### TU TAREA
Reescribe como tabla Markdown todas las líneas de los ítems de abajo, con una columna «N.º» para el número de fila y otra «Línea» para su texto, y omite las líneas en blanco.

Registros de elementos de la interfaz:
^^^^

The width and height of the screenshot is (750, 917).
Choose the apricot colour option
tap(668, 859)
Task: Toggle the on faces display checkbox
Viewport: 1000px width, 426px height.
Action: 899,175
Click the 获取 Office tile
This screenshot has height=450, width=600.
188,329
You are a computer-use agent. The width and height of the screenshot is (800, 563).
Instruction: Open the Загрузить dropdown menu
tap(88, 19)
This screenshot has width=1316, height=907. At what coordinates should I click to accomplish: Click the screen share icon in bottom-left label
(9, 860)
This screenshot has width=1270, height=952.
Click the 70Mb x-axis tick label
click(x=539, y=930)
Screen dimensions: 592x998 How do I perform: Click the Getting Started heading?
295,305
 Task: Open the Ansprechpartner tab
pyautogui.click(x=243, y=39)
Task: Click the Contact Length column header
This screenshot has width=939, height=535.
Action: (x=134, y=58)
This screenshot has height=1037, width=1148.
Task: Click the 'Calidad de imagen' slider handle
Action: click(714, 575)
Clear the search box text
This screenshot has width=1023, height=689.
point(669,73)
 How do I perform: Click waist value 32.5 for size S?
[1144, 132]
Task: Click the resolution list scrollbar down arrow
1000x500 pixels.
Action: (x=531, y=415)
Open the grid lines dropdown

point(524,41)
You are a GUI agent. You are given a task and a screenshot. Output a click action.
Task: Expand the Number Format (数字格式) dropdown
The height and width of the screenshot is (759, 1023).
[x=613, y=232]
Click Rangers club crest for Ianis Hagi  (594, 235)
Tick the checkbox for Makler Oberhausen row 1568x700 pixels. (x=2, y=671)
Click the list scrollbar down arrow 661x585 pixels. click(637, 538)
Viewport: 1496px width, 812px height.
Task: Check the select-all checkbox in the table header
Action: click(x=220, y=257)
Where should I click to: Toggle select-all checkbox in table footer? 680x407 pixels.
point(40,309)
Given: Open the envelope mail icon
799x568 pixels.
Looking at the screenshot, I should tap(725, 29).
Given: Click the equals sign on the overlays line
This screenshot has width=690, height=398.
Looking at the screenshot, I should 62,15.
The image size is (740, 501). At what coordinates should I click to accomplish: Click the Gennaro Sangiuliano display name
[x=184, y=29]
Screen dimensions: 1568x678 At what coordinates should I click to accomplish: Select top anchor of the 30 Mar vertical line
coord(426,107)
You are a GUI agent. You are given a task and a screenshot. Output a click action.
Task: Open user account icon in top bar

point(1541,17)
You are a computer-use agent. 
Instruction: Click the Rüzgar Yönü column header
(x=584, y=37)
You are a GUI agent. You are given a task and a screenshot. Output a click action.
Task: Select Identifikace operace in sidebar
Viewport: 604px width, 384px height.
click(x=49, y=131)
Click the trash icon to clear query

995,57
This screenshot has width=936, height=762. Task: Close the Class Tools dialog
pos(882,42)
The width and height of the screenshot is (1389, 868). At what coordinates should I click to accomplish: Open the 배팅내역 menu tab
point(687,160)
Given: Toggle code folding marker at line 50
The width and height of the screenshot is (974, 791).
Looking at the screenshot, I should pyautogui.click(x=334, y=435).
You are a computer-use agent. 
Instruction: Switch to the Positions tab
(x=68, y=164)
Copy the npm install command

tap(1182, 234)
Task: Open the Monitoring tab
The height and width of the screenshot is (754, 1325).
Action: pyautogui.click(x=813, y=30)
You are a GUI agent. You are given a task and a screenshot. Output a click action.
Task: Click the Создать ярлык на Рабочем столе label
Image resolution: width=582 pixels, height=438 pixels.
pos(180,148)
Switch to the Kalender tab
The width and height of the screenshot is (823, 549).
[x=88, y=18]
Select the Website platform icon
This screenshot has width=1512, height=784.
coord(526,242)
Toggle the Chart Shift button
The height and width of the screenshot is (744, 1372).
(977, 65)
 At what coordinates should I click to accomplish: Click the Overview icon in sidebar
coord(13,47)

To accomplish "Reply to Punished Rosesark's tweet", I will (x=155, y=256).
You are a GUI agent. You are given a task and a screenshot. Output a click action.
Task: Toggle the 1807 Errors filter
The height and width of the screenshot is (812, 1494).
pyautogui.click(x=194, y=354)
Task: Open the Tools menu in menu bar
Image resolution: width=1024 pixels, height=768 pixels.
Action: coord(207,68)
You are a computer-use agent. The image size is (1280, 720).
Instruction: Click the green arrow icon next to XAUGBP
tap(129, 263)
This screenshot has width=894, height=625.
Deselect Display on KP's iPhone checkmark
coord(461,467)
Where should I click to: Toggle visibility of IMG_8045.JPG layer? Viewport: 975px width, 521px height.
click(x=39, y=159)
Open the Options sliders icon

^^^^

### RESULTADO
| N.º | Línea |
|---|---|
| 1 | The width and height of the screenshot is (750, 917). |
| 2 | Choose the apricot colour option |
| 3 | tap(668, 859) |
| 4 | Task: Toggle the on faces display checkbox |
| 5 | Viewport: 1000px width, 426px height. |
| 6 | Action: 899,175 |
| 7 | Click the 获取 Office tile |
| 8 | This screenshot has height=450, width=600. |
| 9 | 188,329 |
| 10 | You are a computer-use agent. The width and height of the screenshot is (800, 563). |
| 11 | Instruction: Open the Загрузить dropdown menu |
| 12 | tap(88, 19) |
| 13 | This screenshot has width=1316, height=907. At what coordinates should I click to accomplish: Click the screen share icon in bottom-left label |
| 14 | (9, 860) |
| 15 | This screenshot has width=1270, height=952. |
| 16 | Click the 70Mb x-axis tick label |
| 17 | click(x=539, y=930) |
| 18 | Screen dimensions: 592x998 How do I perform: Click the Getting Started heading? |
| 19 | 295,305 |
| 20 |  Task: Open the Ansprechpartner tab |
| 21 | pyautogui.click(x=243, y=39) |
| 22 | Task: Click the Contact Length column header |
| 23 | This screenshot has width=939, height=535. |
| 24 | Action: (x=134, y=58) |
| 25 | This screenshot has height=1037, width=1148. |
| 26 | Task: Click the 'Calidad de imagen' slider handle |
| 27 | Action: click(714, 575) |
| 28 | Clear the search box text |
| 29 | This screenshot has width=1023, height=689. |
| 30 | point(669,73) |
| 31 |  How do I perform: Click waist value 32.5 for size S? |
| 32 | [1144, 132] |
| 33 | Task: Click the resolution list scrollbar down arrow |
| 34 | 1000x500 pixels. |
| 35 | Action: (x=531, y=415) |
| 36 | Open the grid lines dropdown |
| 37 | point(524,41) |
| 38 | You are a GUI agent. You are given a task and a screenshot. Output a click action. |
| 39 | Task: Expand the Number Format (数字格式) dropdown |
| 40 | The height and width of the screenshot is (759, 1023). |
| 41 | [x=613, y=232] |
| 42 | Click Rangers club crest for Ianis Hagi  (594, 235) |
| 43 | Tick the checkbox for Makler Oberhausen row 1568x700 pixels. (x=2, y=671) |
| 44 | Click the list scrollbar down arrow 661x585 pixels. click(637, 538) |
| 45 | Viewport: 1496px width, 812px height. |
| 46 | Task: Check the select-all checkbox in the table header |
| 47 | Action: click(x=220, y=257) |
| 48 | Where should I click to: Toggle select-all checkbox in table footer? 680x407 pixels. |
| 49 | point(40,309) |
| 50 | Given: Open the envelope mail icon |
| 51 | 799x568 pixels. |
| 52 | Looking at the screenshot, I should tap(725, 29). |
| 53 | Given: Click the equals sign on the overlays line |
| 54 | This screenshot has width=690, height=398. |
| 55 | Looking at the screenshot, I should 62,15. |
| 56 | The image size is (740, 501). At what coordinates should I click to accomplish: Click the Gennaro Sangiuliano display name |
| 57 | [x=184, y=29] |
| 58 | Screen dimensions: 1568x678 At what coordinates should I click to accomplish: Select top anchor of the 30 Mar vertical line |
| 59 | coord(426,107) |
| 60 | You are a GUI agent. You are given a task and a screenshot. Output a click action. |
| 61 | Task: Open user account icon in top bar |
| 62 | point(1541,17) |
| 63 | You are a computer-use agent.  |
| 64 | Instruction: Click the Rüzgar Yönü column header |
| 65 | (x=584, y=37) |
| 66 | You are a GUI agent. You are given a task and a screenshot. Output a click action. |
| 67 | Task: Select Identifikace operace in sidebar |
| 68 | Viewport: 604px width, 384px height. |
| 69 | click(x=49, y=131) |
| 70 | Click the trash icon to clear query |
| 71 | 995,57 |
| 72 | This screenshot has width=936, height=762. Task: Close the Class Tools dialog |
| 73 | pos(882,42) |
| 74 | The width and height of the screenshot is (1389, 868). At what coordinates should I click to accomplish: Open the 배팅내역 menu tab |
| 75 | point(687,160) |
| 76 | Given: Toggle code folding marker at line 50 |
| 77 | The width and height of the screenshot is (974, 791). |
| 78 | Looking at the screenshot, I should pyautogui.click(x=334, y=435). |
| 79 | You are a computer-use agent.  |
| 80 | Instruction: Switch to the Positions tab |
| 81 | (x=68, y=164) |
| 82 | Copy the npm install command |
| 83 | tap(1182, 234) |
| 84 | Task: Open the Monitoring tab |
| 85 | The height and width of the screenshot is (754, 1325). |
| 86 | Action: pyautogui.click(x=813, y=30) |
| 87 | You are a GUI agent. You are given a task and a screenshot. Output a click action. |
| 88 | Task: Click the Создать ярлык на Рабочем столе label |
| 89 | Image resolution: width=582 pixels, height=438 pixels. |
| 90 | pos(180,148) |
| 91 | Switch to the Kalender tab |
| 92 | The width and height of the screenshot is (823, 549). |
| 93 | [x=88, y=18] |
| 94 | Select the Website platform icon |
| 95 | This screenshot has width=1512, height=784. |
| 96 | coord(526,242) |
| 97 | Toggle the Chart Shift button |
| 98 | The height and width of the screenshot is (744, 1372). |
| 99 | (977, 65) |
| 100 |  At what coordinates should I click to accomplish: Click the Overview icon in sidebar |
| 101 | coord(13,47) |
| 102 | To accomplish "Reply to Punished Rosesark's tweet", I will (x=155, y=256). |
| 103 | You are a GUI agent. You are given a task and a screenshot. Output a click action. |
| 104 | Task: Toggle the 1807 Errors filter |
| 105 | The height and width of the screenshot is (812, 1494). |
| 106 | pyautogui.click(x=194, y=354) |
| 107 | Task: Open the Tools menu in menu bar |
| 108 | Image resolution: width=1024 pixels, height=768 pixels. |
| 109 | Action: coord(207,68) |
| 110 | You are a computer-use agent. The image size is (1280, 720). |
| 111 | Instruction: Click the green arrow icon next to XAUGBP |
| 112 | tap(129, 263) |
| 113 | This screenshot has width=894, height=625. |
| 114 | Deselect Display on KP's iPhone checkmark |
| 115 | coord(461,467) |
| 116 | Where should I click to: Toggle visibility of IMG_8045.JPG layer? Viewport: 975px width, 521px height. |
| 117 | click(x=39, y=159) |
| 118 | Open the Options sliders icon |